Deciding that stock exchanges must be allowed to list on the bourses, SEBI has rejected some of the recommendations made by an expert committee it appointed on the issue. No one knows why SEBI did so. Its tersely worded press release on the subject does not offer any explanations.
Meanwhile the country's premier bourse — the National Stock Exchange (NSE) — thinks, sotto voce, that listing a bourse may lead to a clash between its regulatory role and profit motive. But this view has not been made public.
If you track India's financial markets, it is hard to miss the difference in the communication policies of the big institutions that run it.
Contrasting approaches
On the one hand, there is the Reserve Bank of India (RBI). Skim through its website and you will not be left in any doubt about what its thinking is, on any issue impacting the financial markets.
The speeches made by top RBI officials in public forums number over a 100 in the last year alone and these are on the web site. They cut a wide swathe across subjects from regulating mobile banking to systemic risks to the markets. There is even a speech on how to make a career in banking!
These supplement the RBI's quarterly and mid-term policy statements, which discuss threadbare its evolving stance on the economy, key macro variables, inflation and interest rates.
But it is quite another story with the capital markets. Neither the market regulator SEBI nor the country's bourses regularly articulate their stance on the key issues impacting markets. (SEBI's website does have a section on speeches; but the last speech in it goes back to 2006).
The only public documents from which one can gauge SEBI's views are its occasional concept papers. But these are specific to the policy changes being discussed.
In fact, the market regulator and the stock exchanges seem to take a purely functional approach to their role. Take simple information, for a start. Would you like to know how much money flowed into bank deposits till date this year? How much of this was demand and time deposits?
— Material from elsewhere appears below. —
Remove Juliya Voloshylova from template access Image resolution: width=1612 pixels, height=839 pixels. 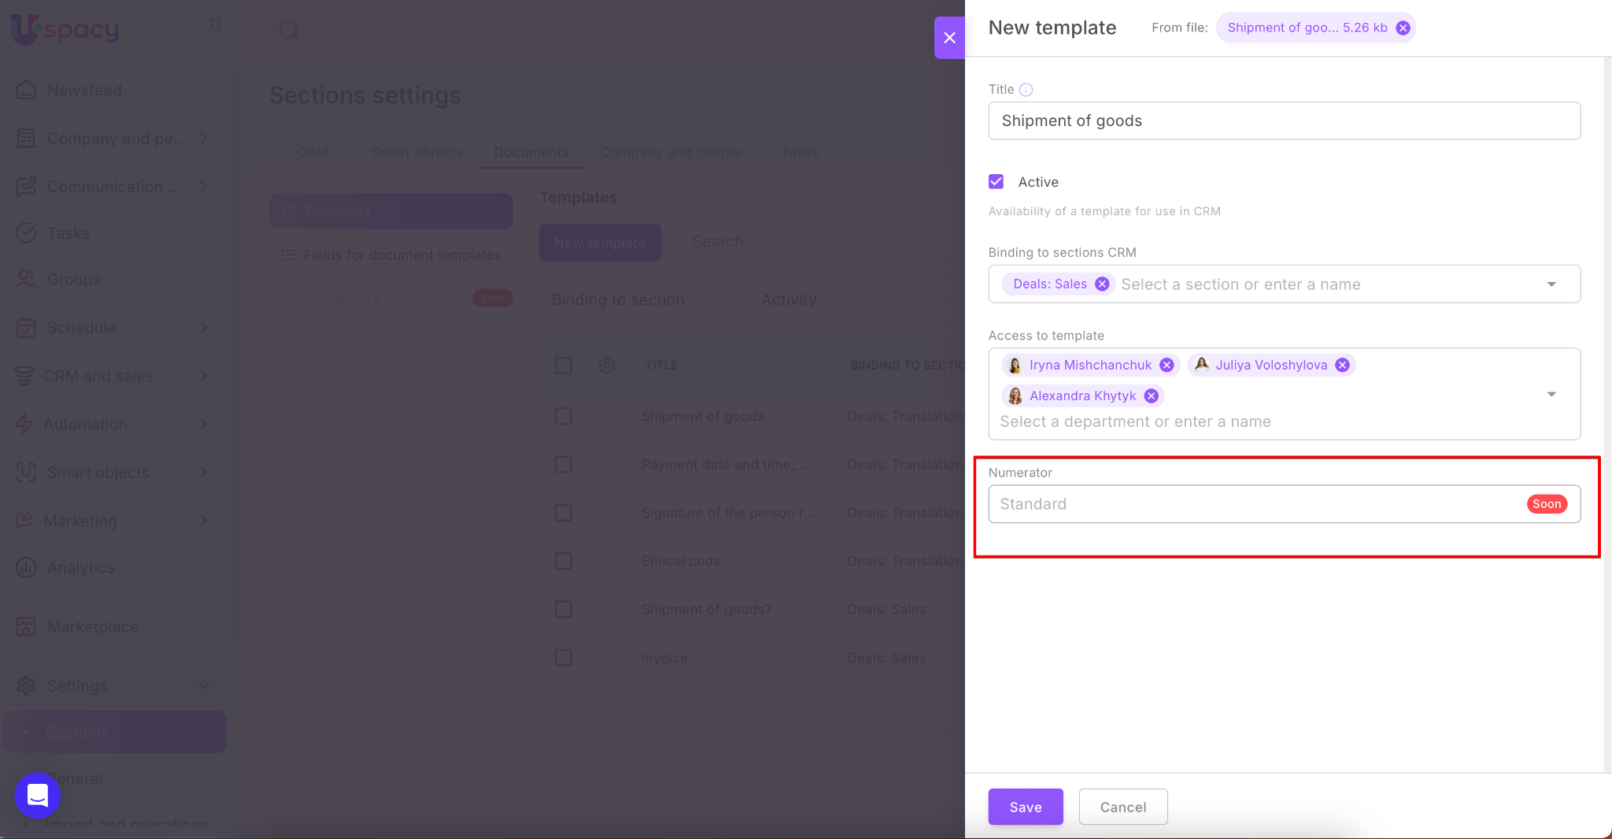coord(1342,365)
Even which States chip with the most bank deposits? You will find the answers if you wade through the reams of statistics in RBI's weekly, monthly, fortnightly and annual releases.
But if you would like to know how much money flowed into the stock markets in the past month or even year, prepare to be confused. True, SEBI presents daily and archival data on FII (Foreign Institutional Investor) and mutual fund investments in stocks. However, look for data on other participants like insurers (who are larger players than mutual funds), and you draw a blank.
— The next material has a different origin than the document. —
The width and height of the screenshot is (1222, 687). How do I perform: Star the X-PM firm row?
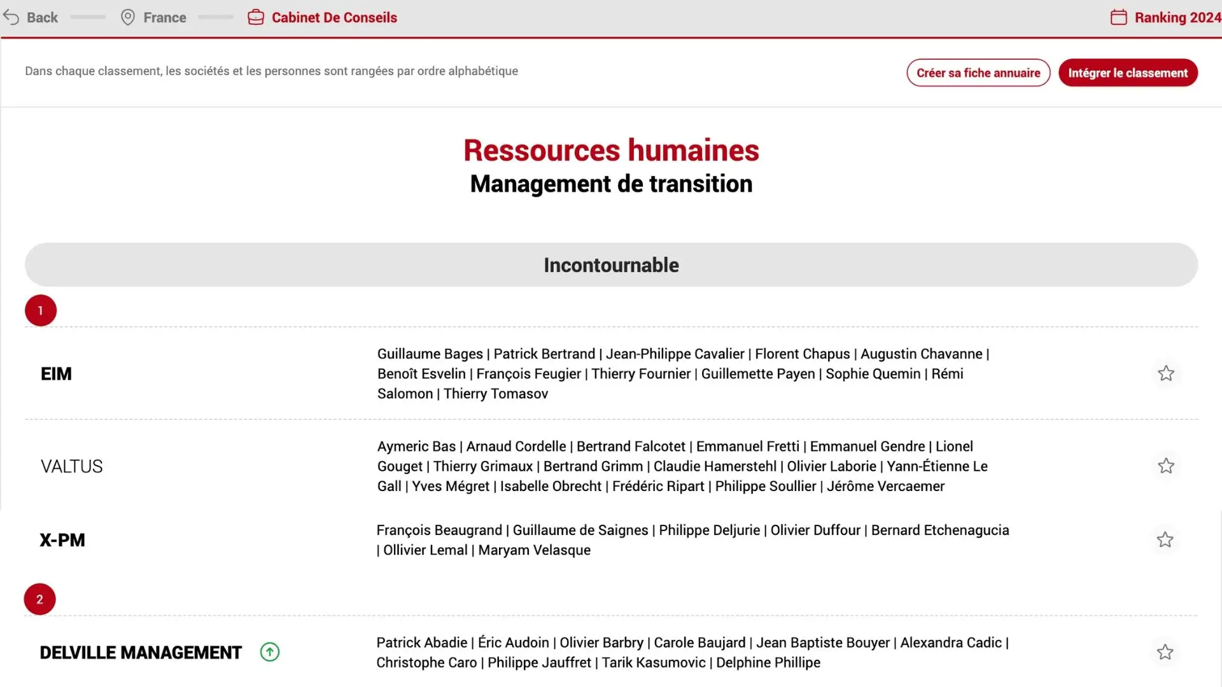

Everyone, the Finance Minister included, is worried about the retail investor disappearing from the stock market.
Policy makers are trying to remedy this with new schemes and tax breaks. But there is no actual evidence, at least in the public domain, to prove that the retail investor is losing interest in stocks.
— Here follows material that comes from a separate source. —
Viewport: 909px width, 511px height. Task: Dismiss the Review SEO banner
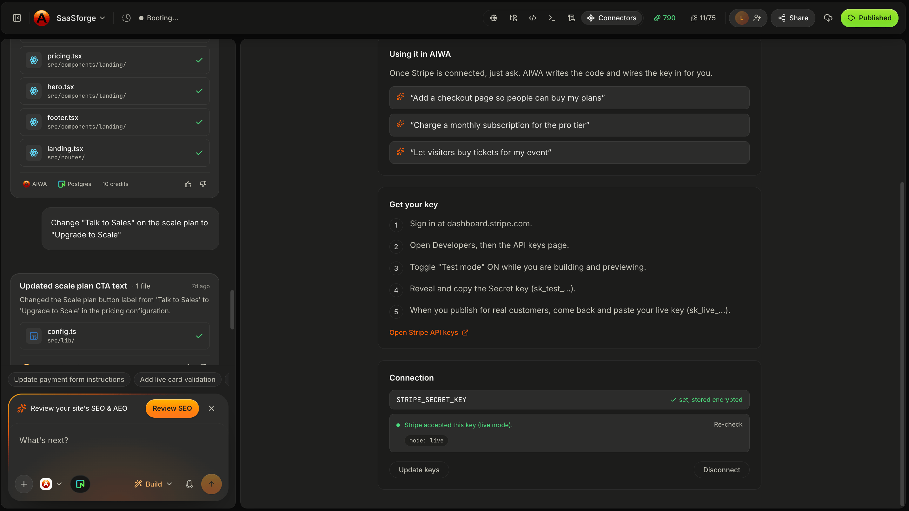click(x=211, y=408)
The NSE, which holds the lion's share of equity transactions, is best placed to throw some light on this. And it does have access to data. After all, with 100 per cent electronic trading and state-of-the-art systems for surveillance and data capture, the Indian bourses are among the best in the world on technology.
The stock exchanges also receive statutory updates from listed companies on insider trades, significant shareholding changes, corporate actions and quarterly results. What a goldmine of information!
To complicate matters, numbers provided by different market entities do not add up. For instance, SEBI's number on net FII investments in stocks for a month often doesn't match what the exchanges put out.
It is policymakers who will benefit most from more systematic and co-ordinated data capture on equity markets. For instance, can SEBI not make a good case for curbing Participatory Notes, if it is able to prove that these investors churn their portfolio every day?
RBI's makeover
It is not too late for SEBI or the stock exchanges to evolve a communications policy that is more pro-active.
Until Dr Y V Reddy became its governor, the RBI was fairly indifferent to the importance of public communication too. He, ably assisted by Rakesh Mohan, who was the economics deputy governor, completely changed the template.
The RBI didn't make the transition because it loved the public. It did so because it realised how important it was to counter the rumours on which the financial markets depended in the absence of proper central bank communication.
True, there is a lot that the RBI doesn't put out and there is a lot of scope to simplify the language in which it communicates during its policy reviews.
But in the end, the point is this: if you have the power to move the markets, you need to be more forthcoming. Both SEBI and the stock exchanges fall short on this count. They need to become more transparent in their communications with the public.
This fortnightly column will take a fresh look at issues in policymaking in financial markets and flag the ones that merit a rethink.